The pattern was obscured from view by advertisements for many years, which is fitting considering how Leitch, a colossus in the fabric of British football in the 20th century, has been forgotten by the wider community.
He is the godfather of British football stadiums, the man whose drawings and engineering brought to life dozens of stadiums that stood for almost a century.
Between 1899 and 1938, he was the brains behind more than 45 stands at grounds in England and Scotland. Middlesbrough's Ayresome Park became the first purpose-built football stadium in 1903, and when England won the 1966 World Cup on home soil, six of the eight stadiums to stage matches during the tournament were either fully Leitch designs or featured his stands.
Some were complete builds and others were redevelopments but the list of Leitch clients included Liverpool, Manchester United, Chelsea, Arsenal, Tottenham Hotspur, Aston Villa, Crystal Palace, Blackburn Rovers, Fulham, both Sheffield Wednesday and neighbours United, Bradford City, Sunderland, Leeds United, Rangers, Heart of Midlothian and Dundee.
He set the template for what was possible in an experimental period where football was evolving into a thriving commercial entity.
But after Leitch died in 1939, his contribution to British football was barely remembered. His name was invisible for decades, until the exhaustive research of stadiums expert Simon Inglis brought his body of work to life in his 2007 book Engineering Archie.
It is a rich resource that the architect of Everton's new home at Bramley-Moore Dock, Dan Meis, mined as he considered how he could respectfully carry on the baton.

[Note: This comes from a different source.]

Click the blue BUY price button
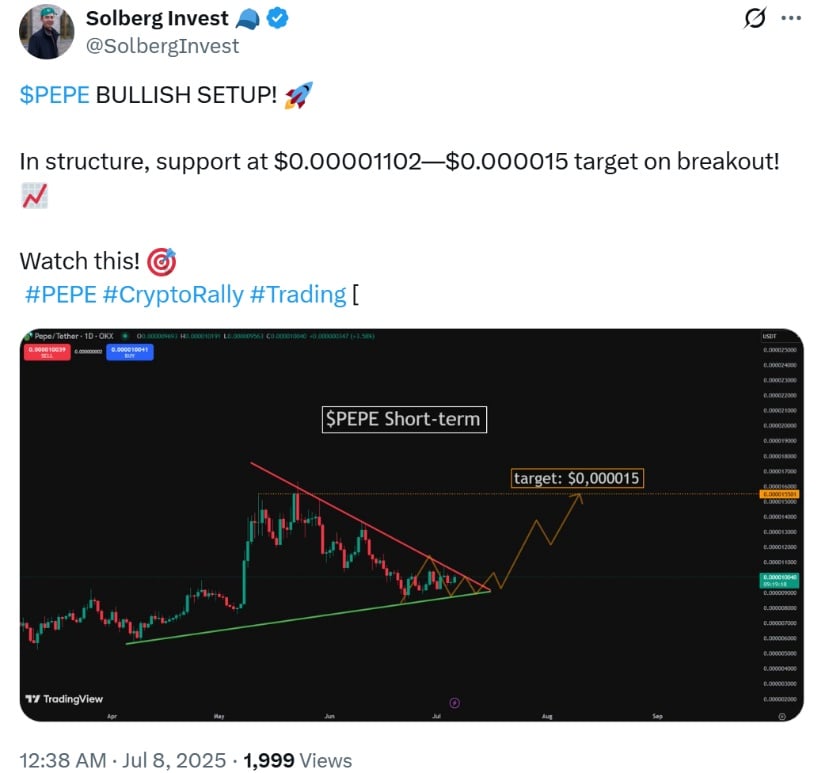 [129, 352]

Meis has designed many stadiums and arenas across the world in the past 30 years, including the Staples Centre in Los Angeles and Qatar's Sports City Stadium for the 2022 World Cup. Roma's new 52,000-seater ground, which they will move into in 2028, is another, but the Everton commission has been a unique experience because of how involved the fans have been and the weighty task of following in Leitch's footsteps.
'It is incredible when you think about how long Goodison and Leitch's work has lasted,' Meis tells The Athletic. 'There is nothing like it. That is testament to the innovation, energy and intimacy he created. In the United States, we have one-billion-dollar stadiums that sometimes get replaced within 25 years.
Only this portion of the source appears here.